Since completing my GB A1000 build and playing around in Workbench with my Amiga Tank Mouse, I remembered how awful the old ball mice were to use. They really need a mouse pad (who has one of those now?) and they’re horribly inaccurate. What I really wanted was an optical mouse. However, I wanted to keep the Amiga looking standard, which meant keeping the Tank Mouse. What I really needed was the two combined..
So, off to Google to do some research. I found a project on Aminet for a PIC-based PS/2 mouse controller. It was designed to take a regular PS/2 mouse and convert it to serial protocol to plug straight into the Amiga. Taking a look at the project details, in it’s most basic form using a PIC16F628 there were almost no external components other than a decoupling capacitor. I figured there was a good chance of this fitting inside the Tank Mouse case, thereby keeping everything else looking original.
So here is the original Tank Mouse with its internals:
and here’s the donor PS/2 mouse I chose, because the microswitches for the mouse buttons lined up with the Tank Mouse buttons (but more on that later)
I needed to hack the internals of the Tank Mouse about a little bit to get the PS/2 board to fit
and trial-fitted the PS/2 board to make sure the optical lens and mouse buttons would line up ok.
Looks to line up ok
I programmed and socketed the PIC and fitted it to some Veroboard along with the wiring from the PS/2 controller and the Amiga serial lead. (Hot Glue may have been premature..)
At this point I though I’d cracked it.. however, the mouse hardly tracked at all.
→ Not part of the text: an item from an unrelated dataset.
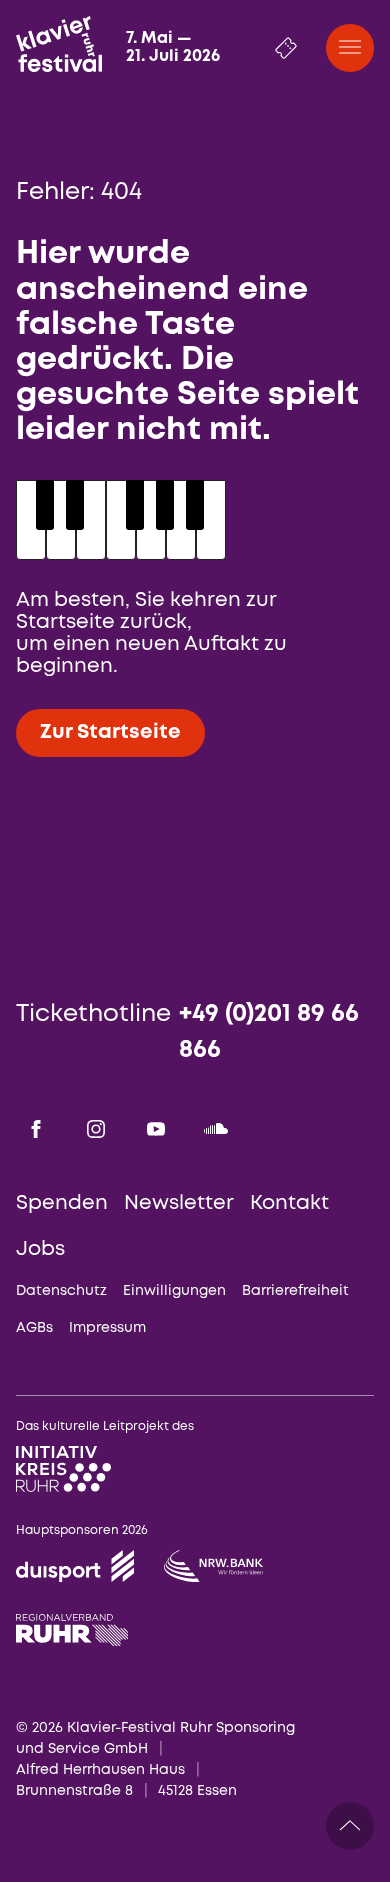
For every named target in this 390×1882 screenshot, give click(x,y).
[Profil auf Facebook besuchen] (36, 1129)
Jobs (40, 1249)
It seemed that the optical lens was mounted too high in the Tank Mouse case for it to “see” the surface underneath it cleanly. A redesign was needed. I had to chop the plastic lens piece right down to embed it into the Amiga mouse as close to the base as possible.
This seemed to work well. However, now I’d lowered the height of the microswitches too, so the mouse buttons weren’t actuating properly. My solution was to steal the button assembly from the original Tank Mouse and connect this into the PS/2 mouse controller instead of using its onboard microswitches.
Another quick test (I’m glad I kept the connectors on the wiring harnesses..) and all was looking good. Time to fix the new board into place (again!) using a hot glue gun.
And finally a completed Optical Tank Mouse using the original connector cable and right-angled Amiga 1000 DB9 connector.
It tracks really well, I’m really pleased with it. I’m considering adding some weight inside the mouse as it feels quite light compared to the original Tank Mouse but I’ll see how I get on with it.
Thanks to Denis Sotchenko for his PS/2 mouse controller PIC firmware which I used in this project.